Un schéma déjà vu ailleurs
Ce qui se joue dans le Pacifique rappelle d’autres théâtres :
Sahel : la lutte antiterroriste s’est militarisée, avec des frappes ciblées parfois hors cadre judiciaire clair.
Mer Rouge : la sécurisation des routes maritimes sert de justification à des frappes préventives et unilatérales.
Méditerranée : la lutte contre les réseaux criminels et migratoires a progressivement basculé vers une logique sécuritaire armée.

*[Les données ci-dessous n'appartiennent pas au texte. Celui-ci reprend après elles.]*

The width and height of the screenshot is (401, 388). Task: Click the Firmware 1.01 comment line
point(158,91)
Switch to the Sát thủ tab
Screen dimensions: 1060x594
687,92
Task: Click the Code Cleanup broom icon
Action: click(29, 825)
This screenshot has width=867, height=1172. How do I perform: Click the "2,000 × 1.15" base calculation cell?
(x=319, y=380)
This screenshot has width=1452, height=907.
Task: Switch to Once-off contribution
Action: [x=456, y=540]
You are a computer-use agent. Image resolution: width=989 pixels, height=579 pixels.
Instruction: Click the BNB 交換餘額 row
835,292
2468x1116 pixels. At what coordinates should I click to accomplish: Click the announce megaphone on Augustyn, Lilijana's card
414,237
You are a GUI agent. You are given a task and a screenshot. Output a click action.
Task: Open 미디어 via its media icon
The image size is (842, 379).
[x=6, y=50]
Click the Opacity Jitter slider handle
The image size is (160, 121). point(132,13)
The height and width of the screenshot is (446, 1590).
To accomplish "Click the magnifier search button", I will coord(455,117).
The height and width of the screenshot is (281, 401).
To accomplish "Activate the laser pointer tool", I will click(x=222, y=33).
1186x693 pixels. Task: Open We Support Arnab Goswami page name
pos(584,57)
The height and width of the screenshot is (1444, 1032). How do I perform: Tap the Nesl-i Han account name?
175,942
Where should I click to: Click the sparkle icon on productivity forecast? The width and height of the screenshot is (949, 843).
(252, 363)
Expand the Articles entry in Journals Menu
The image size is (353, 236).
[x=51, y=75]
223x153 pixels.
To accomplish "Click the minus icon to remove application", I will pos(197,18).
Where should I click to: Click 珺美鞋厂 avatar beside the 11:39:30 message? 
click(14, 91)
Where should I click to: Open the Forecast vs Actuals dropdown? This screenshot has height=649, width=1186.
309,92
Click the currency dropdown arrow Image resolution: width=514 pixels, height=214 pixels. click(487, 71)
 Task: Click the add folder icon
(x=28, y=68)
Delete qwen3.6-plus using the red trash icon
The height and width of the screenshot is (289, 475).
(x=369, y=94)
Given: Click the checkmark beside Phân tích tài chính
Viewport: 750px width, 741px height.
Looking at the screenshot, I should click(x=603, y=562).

Partout, la même logique : neutraliser avant d’interpeller.
Une pente dangereuse
Le narcotrafic est un fléau réel.
Mais transformer la criminalité transnationale en guerre globale sans juge ni procès pose une question centrale :
Qui contrôle l’usage de la force quand elle devient permanente et transfrontalière ?
À force de frapper au nom de la sécurité, le risque est de redéfinir dangereusement les règles du droit international, au détriment des principes fondamentaux.